Takeaways:

  • A lender’s title insurance policy is issued in the amount of the loan and assures the lender of the validity, priority and enforceability of its mortgage, and protects the lender’s security interest in the property. Liability decreases as the mortgage debt is reduced, and this policy does not protect homeowners.
  • An owner’s title insurance policy is typically issued in the amount of the real estate purchase price and remains in effect for as long as the owner, or his or her heirs, retains an interest in the property. It identifies potential risks before a transaction is completed. In the event a claim is discovered, the owner’s policy will cover it, as well as court costs and related fees.
  • Newly constructed homes may be built on land that is part of a larger parcel that has undiscovered claims.
  • Consumers have the right to shop around for title insurance.

In our last story addressing an Inman reader’s question about the value of title insurance, “Why it’s impossible for a title insurance premium to increase,” we discussed how title insurance is a one-time fee that a borrower pays to ensure that his property is free of liens, encumbrances and other claims.

But what if a buyer is purchasing a newly constructed home that presumably starts out with none of these issues?

Recently, another reader, a buyer from Michigan, posed this question:

I am purchasing a brand-new house that is set to close on July 2. In my Good Faith Estimate, the owner’s title insurance policy is quoted at $1,500.

My concern is that I feel the likelihood of a contractor putting a lien on my home is highly unlikely. I have talked to many of them over the past few months, and all seemed well. Considering this is a brand-new house in a steadily moving development, and this is the builder’s eighth major project, would you buy the insurance or not?

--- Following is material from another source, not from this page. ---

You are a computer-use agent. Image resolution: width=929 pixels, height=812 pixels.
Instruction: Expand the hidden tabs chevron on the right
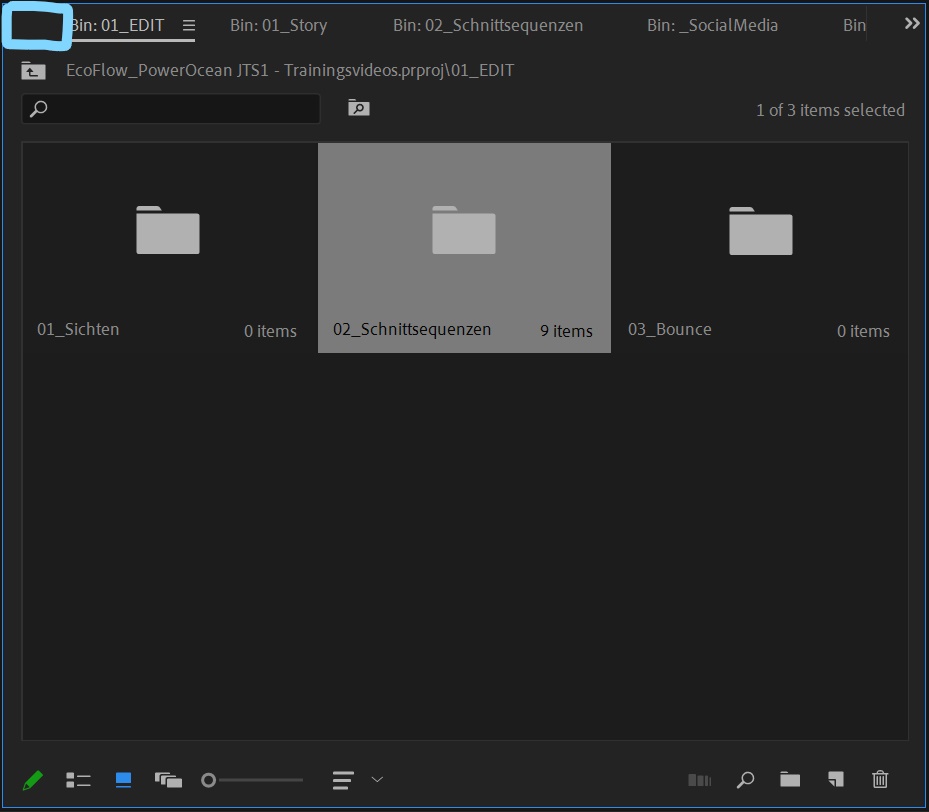[x=911, y=23]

Before we answer this question, this is a good opportunity to review the difference in the two types of title insurance policies: a lender’s title insurance policy and an owner’s title insurance policy.

A lender’s policy assures the lender of the validity, priority and enforceability of its mortgage and protects the lender’s security interest in the property. A lender’s policy is issued in the amount of the loan, and liability decreases as the mortgage debt is reduced.

In a typical residential transaction, the title insurance policy often required by the mortgage lender will not safeguard the rights and interests of the homebuyer. Therefore, a separate owner’s policy is necessary.

It is typically issued in the amount of the real estate purchase price, and remains in effect for as long as the owner, or his or her heirs, retains an interest in the property. This policy identifies potential risks before a transaction is completed. In the event a claim is discovered, the owner’s policy will cover it, as well as all defense costs, including court costs and related fees, against attacks on the title.

As the saying goes, “All real estate is local,” and who actually pays for title insurance can vary from state to state, or even region to region within a state. In some parts of the country, the seller purchases the owner’s policy for the buyer, in effect telling them the title is clear.

In other parts of the country, however, the lender’s and owner’s policies are issued simultaneously, and in still others, the buyer must request the owner’s policy and pay separately for it.

To address this reader’s question, I turned to Charles Cain, executive vice president of WFG National Title Insurance Co.’s agency operations, who manages the company’s operations in Michigan.

Cain first explained that in Michigan, sellers usually pay for the owner’s policy. In this case, the seller is actually the builder, so it may be that this reader’s contract puts the responsibility for the policy on him.

Without having seen the buyer’s contract or invoice, Cain pointed out that the owner’s policy amount “may include the loan policy amount, with the new buyer paying only a simultaneous insurance fee of $100 or less for the loan policy. So it may not be $1,500 of additional expense.”

Turning to the issue of whether purchasing an owner’s policy on a new home built from scratch is worth the expense, Cain first noted that eight projects aren’t necessarily indicative of a builder’s successful track record.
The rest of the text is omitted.